Jakarta EE 10 Platform
MicroProfile 6.0
Containerisation and Deployment
After you have developed your application, the next step is to containerise the applications and get ready to the deployment. You can use either docker or podman to create an image and then run the image.
After you have verified the images are good, you can upload the image either in docker hub or other registries. Finally, you can deploy the image to the cloud of your choose, which could be private cloud or public cloud or hybrid cloud.

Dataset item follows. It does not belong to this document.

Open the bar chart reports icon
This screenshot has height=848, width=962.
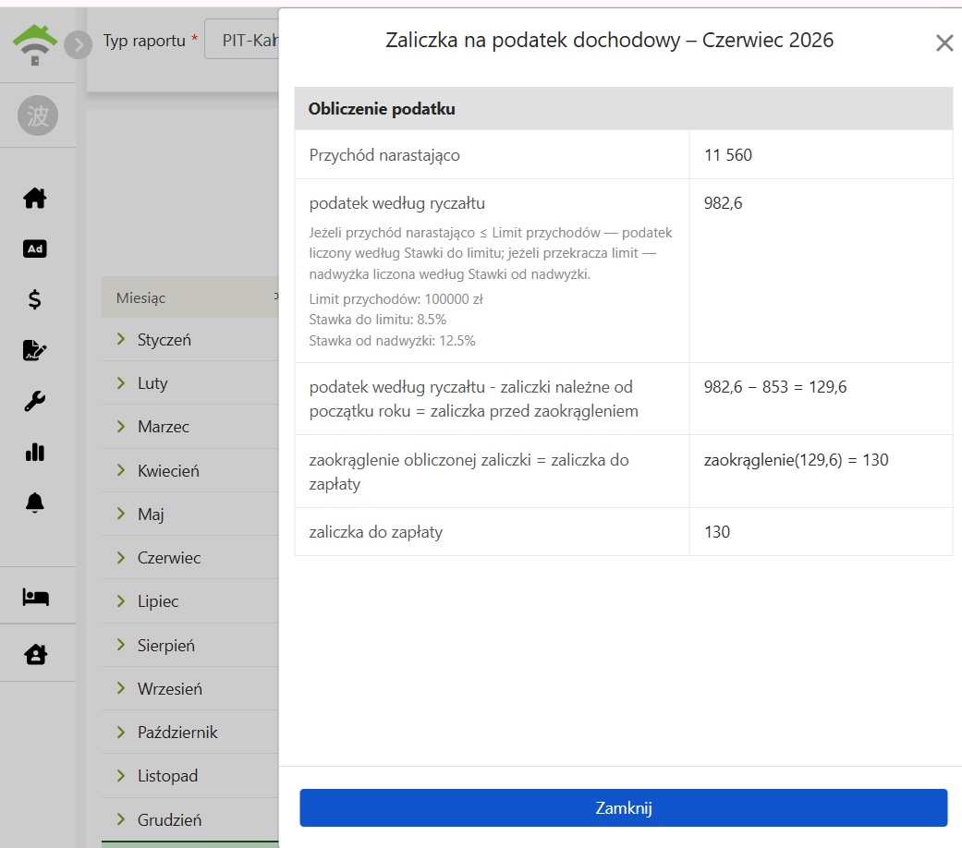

You journey could end here. Up to now, you probably have sensed that microservices are not going to die. However, with the advance of the serverless, is microservice going to live long? Let’s first explore what serverless is about.
Serverless
Serverless is a short name for Serverless computing, an execution model, which cloud providers allocate resources on demand. If a service is not running, it can scale to zero. The Serverless operates on “pay as you go” price model. It is for public cloud only as you will need to rent resources in the cloud. Visit this blog to learn more about Serverless. To make “Scale to Zero” practical, a fast startup is a must. If it takes long time to start a microservice, it will defeat the purpose of serverless. Therefore, fast startup is a key to the success of serverless for microservices. Luckily, microservices can achieve fast startup via GraalVM and CRIU (Checkpoint and Restore in User Space).
GraalVM improves the startup via build time compilation and then generate machine code. However, the runtime performance is static, where the runtime performance for normal VM are improving over time. The other disadvantage is that after generating the machine code, all of the runtime tools for instrumentation are no longer usable. It is not easy to monitor the operation when dealing with machine code.
Due to the disadvantages of the GraalVM, another technology CRIU based on Linux technology was researched. Open J9 and Open Liberty both adopts CRIU technologies called InstantOn (refer here for more details) to improve the startup performance. Liberty InstantOn allows to take checkpoints at three stages (features, runtime and application). The most performant checkpoint is at application, where the application has started before a request was process. In this case, no transaction was performed, nor database was modified. This is the safe point to take point. After taking the checkpoint, the docker image can be committed to the checkpoint image. At runtime, the checkpoint image can be restored due to load. For more information about InstantOn, please visit this Open Liberty blog. The StartUp Time comparison with and without InstantOn are shown below. These experiments were run on a 24 core system. I used taskset -c to allocate 4 CPUs to the Liberty process running in container. The InstantOn times were taken using the applications checkpoint phase.
As you see, microservices can run as a function due to its fast start up.
Summary
In this blog, we looked at the microservice history, followed by the common misconception about microservices. If you decide to adopt microservice, the blog listed some must-know facts, design patterns and best practices. It concludes that microservices and monolith co-existing for a long time. What you really need to concentrate is Cloud Native Applications, which should adopt MicroProfile, Jakarta EE programming model to achieve portability. When we are entering Serverless, will microservice still useable for running as a function? The answer is yes as microservices can start very fast with the help of GraalVM and InstantOn. Let’s finish this blog with “Long live microservices”!